(Stored data entries)
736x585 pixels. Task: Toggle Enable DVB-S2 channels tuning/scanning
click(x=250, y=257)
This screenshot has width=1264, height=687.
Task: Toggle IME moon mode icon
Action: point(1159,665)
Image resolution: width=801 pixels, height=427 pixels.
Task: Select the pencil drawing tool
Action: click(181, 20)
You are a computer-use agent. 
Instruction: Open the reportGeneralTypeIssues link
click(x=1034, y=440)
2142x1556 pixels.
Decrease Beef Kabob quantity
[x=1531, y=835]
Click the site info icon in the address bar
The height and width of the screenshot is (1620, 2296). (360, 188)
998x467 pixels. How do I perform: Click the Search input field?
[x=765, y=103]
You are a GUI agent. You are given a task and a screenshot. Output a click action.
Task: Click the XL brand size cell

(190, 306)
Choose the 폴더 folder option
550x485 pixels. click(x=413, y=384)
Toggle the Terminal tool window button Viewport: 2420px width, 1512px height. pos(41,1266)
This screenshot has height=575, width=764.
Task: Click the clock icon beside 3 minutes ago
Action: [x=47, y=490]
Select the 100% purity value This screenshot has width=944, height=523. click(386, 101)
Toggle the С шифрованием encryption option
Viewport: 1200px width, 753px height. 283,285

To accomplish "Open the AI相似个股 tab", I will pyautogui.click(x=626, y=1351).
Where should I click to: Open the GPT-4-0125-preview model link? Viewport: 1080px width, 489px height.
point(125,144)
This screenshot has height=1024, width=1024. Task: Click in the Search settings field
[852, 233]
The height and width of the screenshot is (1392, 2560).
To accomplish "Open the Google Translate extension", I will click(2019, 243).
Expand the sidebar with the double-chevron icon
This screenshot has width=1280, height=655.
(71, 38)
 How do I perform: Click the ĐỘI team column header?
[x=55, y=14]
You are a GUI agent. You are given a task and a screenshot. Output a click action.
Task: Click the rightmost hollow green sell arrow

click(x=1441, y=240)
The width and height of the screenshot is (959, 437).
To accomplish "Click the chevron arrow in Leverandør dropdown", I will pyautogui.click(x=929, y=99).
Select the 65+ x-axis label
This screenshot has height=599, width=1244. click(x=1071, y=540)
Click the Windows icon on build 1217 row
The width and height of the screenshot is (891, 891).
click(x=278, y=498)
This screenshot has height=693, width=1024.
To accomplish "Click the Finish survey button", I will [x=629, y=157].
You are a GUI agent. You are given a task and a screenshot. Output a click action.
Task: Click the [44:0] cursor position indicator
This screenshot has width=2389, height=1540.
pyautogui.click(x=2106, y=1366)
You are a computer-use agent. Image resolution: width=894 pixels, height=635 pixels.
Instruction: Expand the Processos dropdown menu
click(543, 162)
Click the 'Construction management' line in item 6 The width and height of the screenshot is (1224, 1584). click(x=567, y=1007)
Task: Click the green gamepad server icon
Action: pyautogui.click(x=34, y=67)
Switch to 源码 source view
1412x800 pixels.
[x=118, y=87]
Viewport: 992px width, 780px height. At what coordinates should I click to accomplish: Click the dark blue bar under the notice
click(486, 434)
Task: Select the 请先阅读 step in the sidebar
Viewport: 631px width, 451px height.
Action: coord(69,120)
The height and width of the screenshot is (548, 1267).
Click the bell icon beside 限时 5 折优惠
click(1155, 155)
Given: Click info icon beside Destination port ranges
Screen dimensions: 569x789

• [Written instruction]
Format the material from the line containing "The height and width of the screenshot is (548, 1267)." through the end of the material, both ends included, as a JSON list of strings with one string per line and blank lines omitted.

• [Result below]
[
  "The height and width of the screenshot is (548, 1267).",
  "Click the bell icon beside 限时 5 折优惠",
  "click(1155, 155)",
  "Given: Click info icon beside Destination port ranges",
  "Screen dimensions: 569x789"
]